[Ocfs2-devel] [PATCH] ocfs2: do not set OCFS2_LOCK_UPCONVERT_FINISHING if nonblocking lock can not be granted at once
Junxiao Bi
junxiao.bi at oracle.com
Sun Nov 9 17:52:44 PST 2014
On 11/07/2014 05:27 PM, Xue jiufei wrote:
> On 2014/11/7 15:03, Junxiao Bi wrote:
>> On 11/07/2014 02:36 PM, Xue jiufei wrote:
>>> Hi Junxiao
>>>
>>> On 2014/11/7 13:54, Junxiao Bi wrote:
>>>> Hi Jiufei,
>>>>
>>>> On 11/07/2014 11:41 AM, Xue jiufei wrote:
>>>>> Function ocfs2_readpages() use nonblocking flag to avoid page lock
>>>>> inversion. It will trigger cluster hang because that flag
>>>>> OCFS2_LOCK_UPCONVERT_FINISHING is not cleared if nonblocking lock
>>>>> cannot be granted at once. The flag would prevent dc thread from
>>>>> downconverting. So other nodes cannot acheive this lockres for ever.
>>>>>
>>>>> So we should not set OCFS2_LOCK_UPCONVERT_FINISHING when receiving ast
>>>>> if nonblocking lock had already returned.
>>>>>
>>>>
>>>> Use OCFS2_LOCK_NONBLOCK_FINISHED can't fix this issue. Like there are
>>>> two processes doing non-blocking lock in the following order.
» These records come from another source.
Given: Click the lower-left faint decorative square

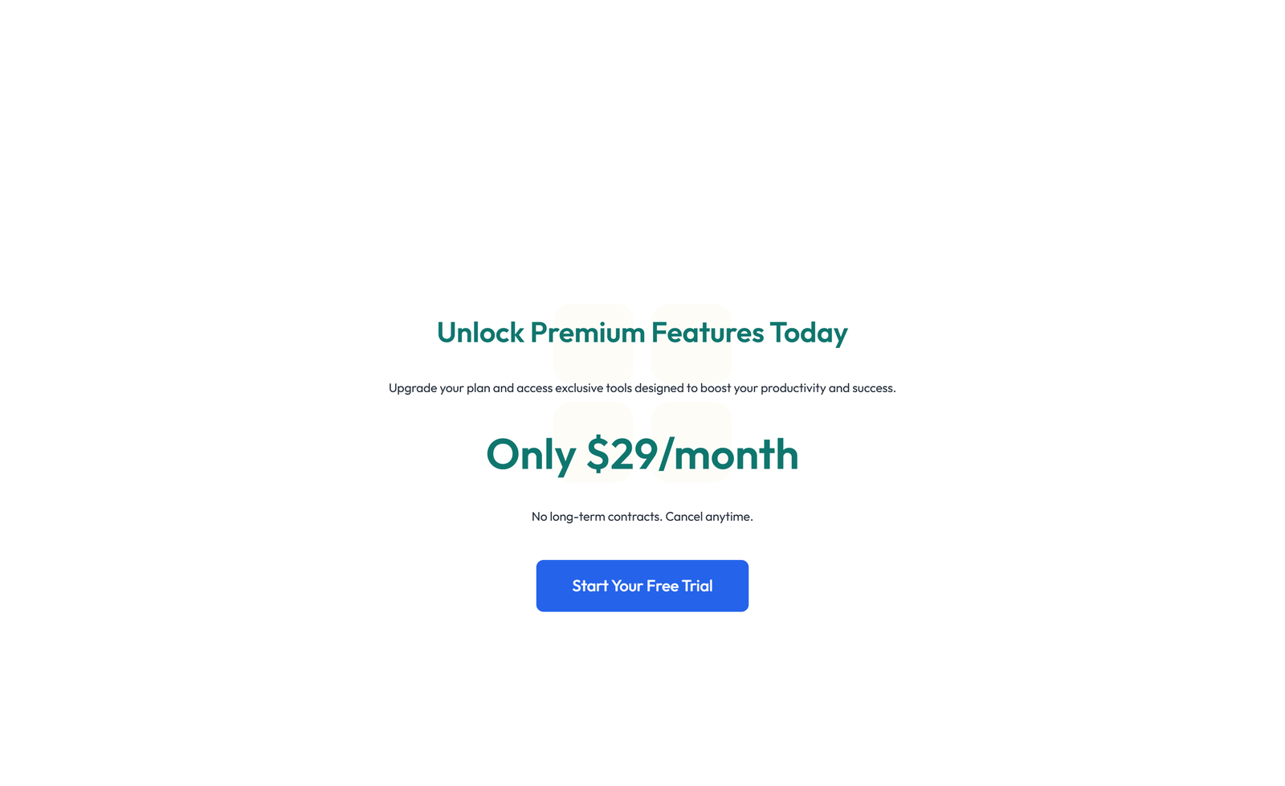Looking at the screenshot, I should point(594,418).
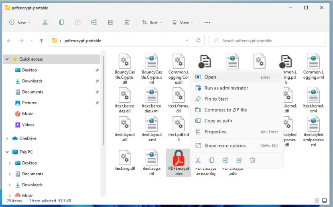333x207 pixels.
Task: Click the Rename icon in the top toolbar
Action: point(94,22)
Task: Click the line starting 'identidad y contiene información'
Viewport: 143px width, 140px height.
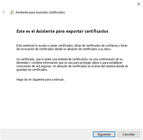Action: (x=69, y=63)
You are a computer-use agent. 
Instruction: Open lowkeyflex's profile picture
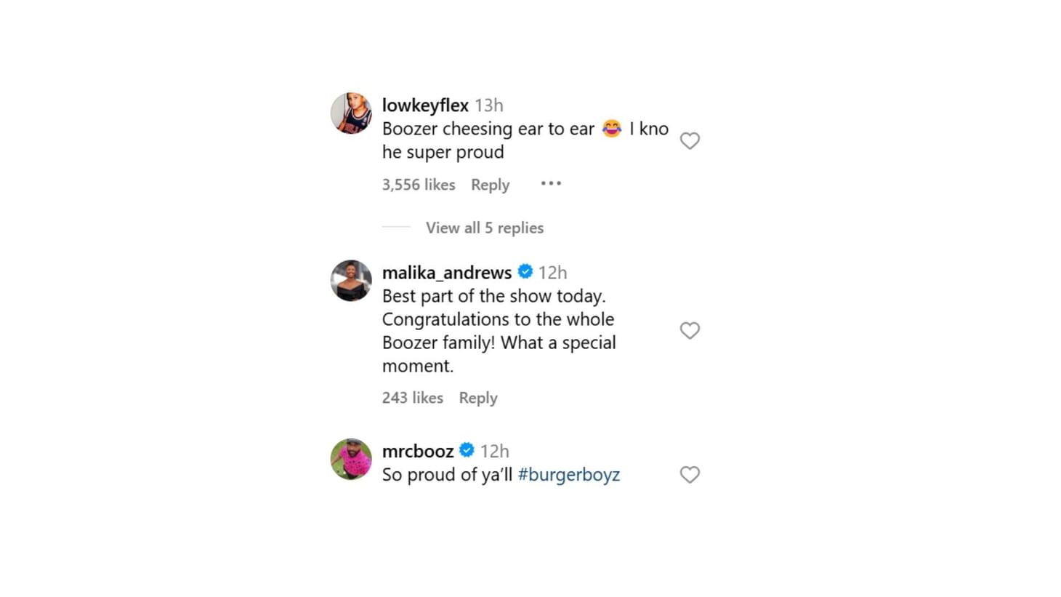[351, 113]
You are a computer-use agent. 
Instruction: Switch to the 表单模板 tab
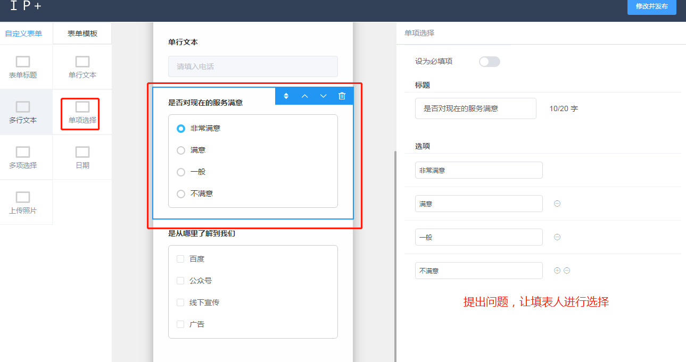click(82, 33)
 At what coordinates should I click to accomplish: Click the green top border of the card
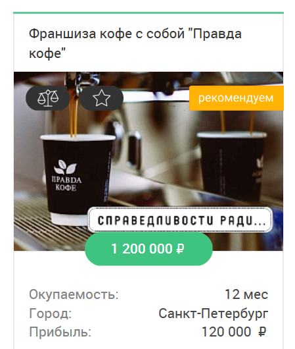coord(148,13)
>>> I am wondering why these two processes can lock in such order.
>>
>> Yes, you are right. LOCK_BUSY flag stop this race. Your fix works. But
>> just as i mentioned, i think for non-blocking lock, no need do cluster
>> wild locking, because AST is async, before it reached, most of the time,
>> the non-blocking lock had returned fail.
> We have added some debug information in function dlm_proxy_ast_handler()
> and dlm_send_remote_lock_request(), and run race testcase before.
> The result shows that the probability that AST message came earlier
> than returned status of locking is about 1/4.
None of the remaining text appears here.